Review: HTC One X
There's no denying that HTC's One X smart phone is a good-looking piece of hardware that will have tech heads salivating.
With a 4.7-inch Corning Gorilla Glass screen, running a quad-core CPU and Android 4.0.3, HTC has produced a phone that will give what I consider the best Android phone on the market - Samsung's Galaxy S3 - a close run for its money.
I loved the One X's design, with its slightly curved edges and integrated body, made of polycarbonate. It feels amazingly comfortable when you hold it, although it's slightly heavier than the Galaxy S3.
The micro SIM is inserted into a slot on the back of the phone (you'll need to use a paper clip or something similar to pry it open) - no need to remove the backplate or battery here - but there's a reason for that: the One X has a non-removable battery, something that used to be solely the domain of Apple devices. I'm not really sure I like that design: it means that when the battery eventually dies, I'll have to take the phone into a service agent to have it replaced.
Although a sizeable unit, the One X slipped into a pants pocket easily - but I still knew it was there. HTC provides great customisation of the One X's software environment, letting you change everything from on-screen widgets to home-screen layout, and the phone is fast and responsive. It has an 8MP camera that produces far better photos than the HTC Trophy that I used to have (which tended to blur photos just a little) and there's a huge amount of photo effects you can use to add pizzaz to images.
I liked the One X a lot, but the one gripe I have - and this is a personal one - I didn't like the placement of the volume rocker, which is on the right hand edge. When I'm using a smartphone, I tend to cradle it in left hand, my thumb on one side, my index finger hovering over the top edge and the three remaining fingers floating along the right hand edge.
Using this grip on the One X meant I've often inadvertently bumped the volume of the phone's ringer because the rocker is exactly where I place my fingers on the right hand side. It's a not a biggie but I missed a couple of phone calls.

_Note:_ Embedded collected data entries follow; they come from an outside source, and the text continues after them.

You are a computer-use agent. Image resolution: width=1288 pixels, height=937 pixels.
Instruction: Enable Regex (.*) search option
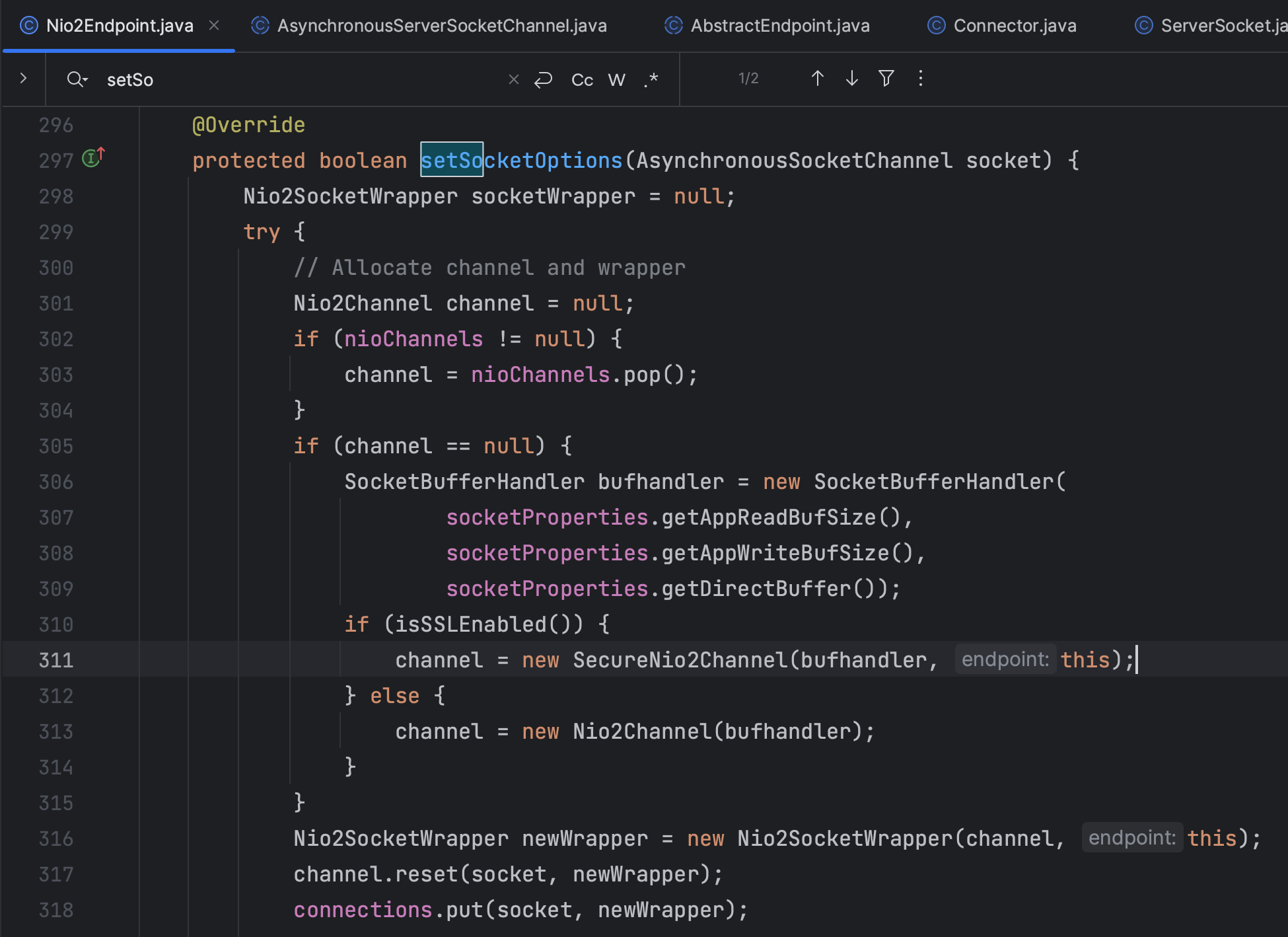pos(651,80)
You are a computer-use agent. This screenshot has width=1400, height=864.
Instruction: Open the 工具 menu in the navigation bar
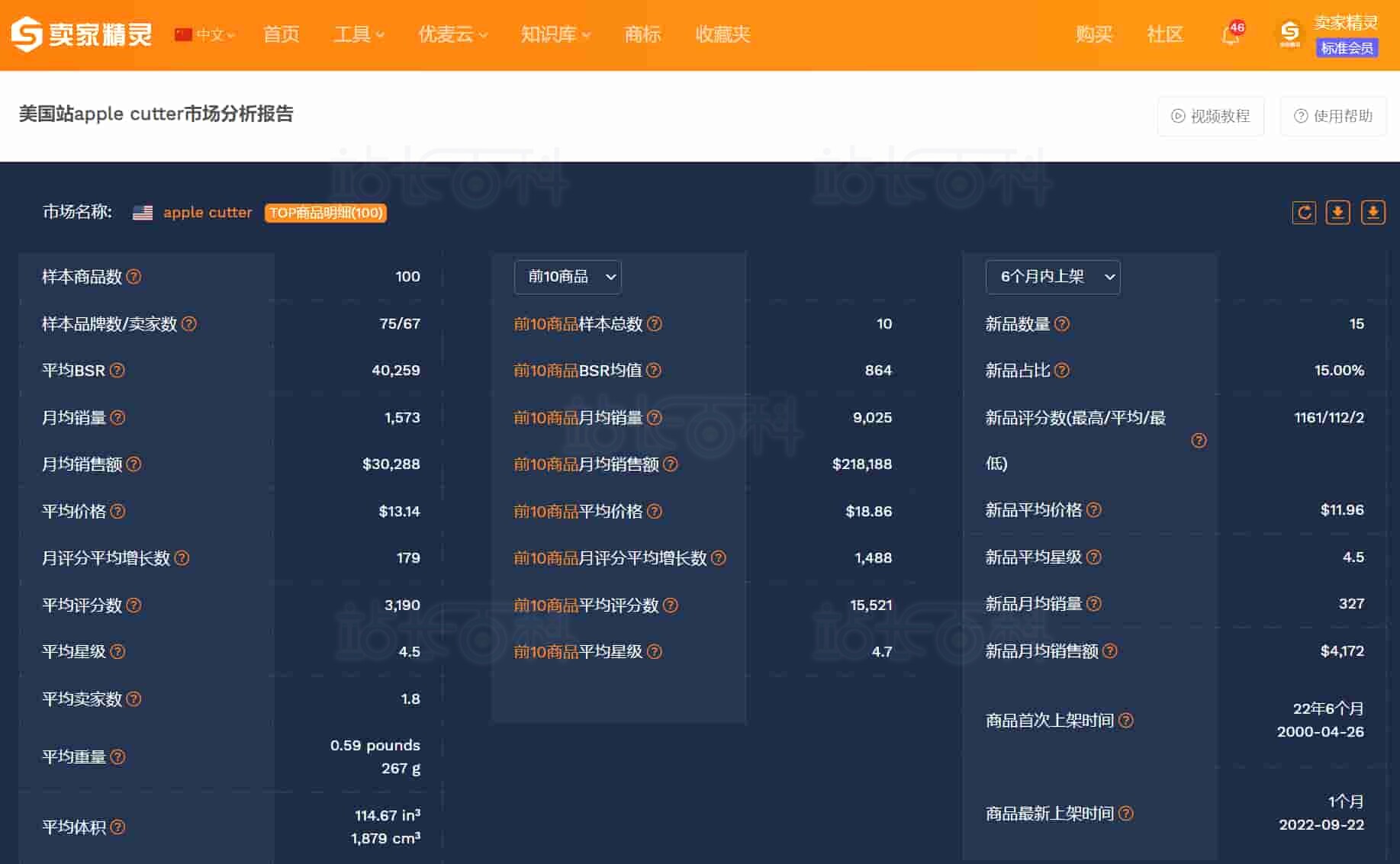358,34
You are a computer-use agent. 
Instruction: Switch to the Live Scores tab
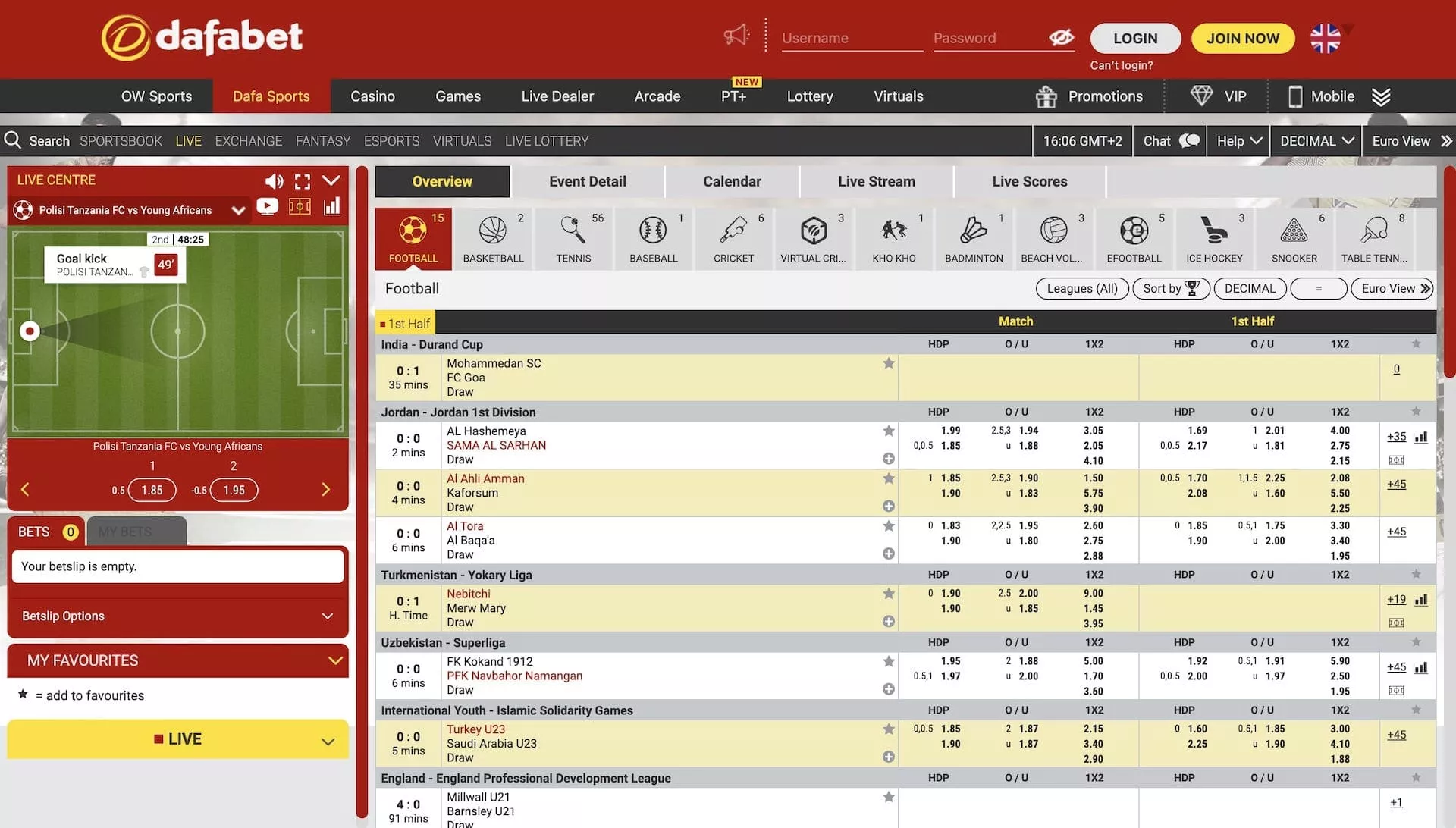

Apart from that personal peculiarity, the One X is an astounding Android phone at the top of its game when it comes to features and performance.
If I had reviewed it before the Samsung Galaxy S3 I would have said the One X was the top Android phone around, but it's not: That honour goes to the Galaxy S3, but it's a close-run race (the S3 seems faster when opening apps, flicking through screens and has a superior camera).
Make no mistake, though: The One X is a top performer.